IITA moves to commercialize and disseminate first aflatoxin biocontrol products to Africa farmers
IITA moves to commercialize and disseminate first aflatoxin biocontrol products to Africa’s farmers
06 January 2017
…flags off project to ensure aflasafe products reach farmers’ hands.
African farmers will soon have a product that would ensure safer food for their families and communities. A natural product called aflasafe that can reduce contamination from aflatoxin, a silent killer, would be made available in at least 11 countries in sub-Saharan Africa.
Following the success of aflasafe— the first indigenous biocontrol innovation for the prevention of aflatoxin contamination on the fields and store houses of maize and groundnut farmers in Africa, the International Institute of Tropical Agriculture (IITA) is now set to enable commercialization of the technology, to ensure that farmers in need of the product would have access to it.
More than 4.5 billion people in the developing world are exposed to aflatoxins, carcinogenic poisons produced by a fungus that contaminates crops. Aflatoxins are detrimental to human health, and can even cause death. They suppress immune systems and are associated with stunting in children. Aflatoxins also reduce crop value—at least $450 million in commerce is lost annually to African economies due to aflatoxins.

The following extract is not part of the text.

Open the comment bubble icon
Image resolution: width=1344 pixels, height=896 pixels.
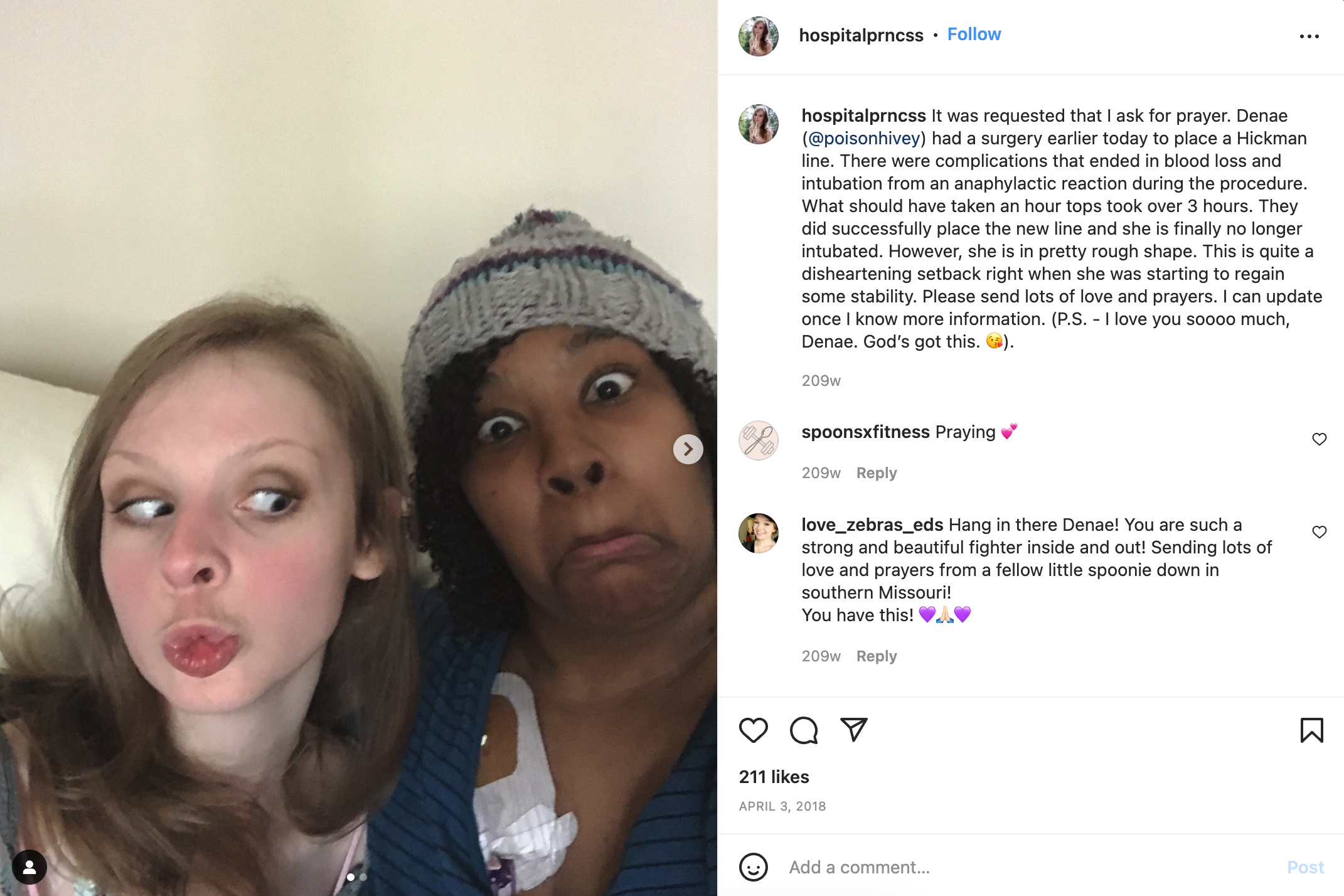[x=804, y=730]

Aflasafe is a revolutionary biocontrol product developed by IITA, United States Department of Agriculture – Agriculture Research Service (USDA-ARS), and national partners. So far, aflasafe has been reported to achieve up to 98% efficacy in reducing grain contamination on the fields and stores of farmers where aflasafe products are registered or in the process of becoming a nationally registered in 11 countries.
But farmers will not be the sole beneficiaries of the technology. IITA envisages a scenario where every African farmer will apply the product on their field, producing aflatoxin-safe grains for their families and communities buying from the market. This is expected to positively affect the heath conditions of people and improve profitability of maize and groundnut value chains.
The new aflasafe Technology Transfer and Commercialization Project (aTTC), funded by a $20 million grant from the Bill & Melinda Gates Foundation and USAID, was launched last December 2016 to be implemented in 11 countries consisting of Burkina Faso, the Gambia, Ghana, Kenya, Malawi, Mozambique, Nigeria, Senegal, Tanzania, Uganda, and Zambia. aTTC will be led by IITA with support from USDA-ARS, Chemonics, Dalberg Global Development Advisors, the Partnership for Aflatoxin Control in Africa of the African Union (PACA), national institutions, and Regional Economic Communities such as the Economic Community of West African States (ECOWAS).
aTTC places partnership with the private sector at the core and is working with business partners that can help to achieve the goal of producing an effective, affordable product that would ensure that farmers, consumers, and communities are protected from the deadly effects of aflatoxin contamination.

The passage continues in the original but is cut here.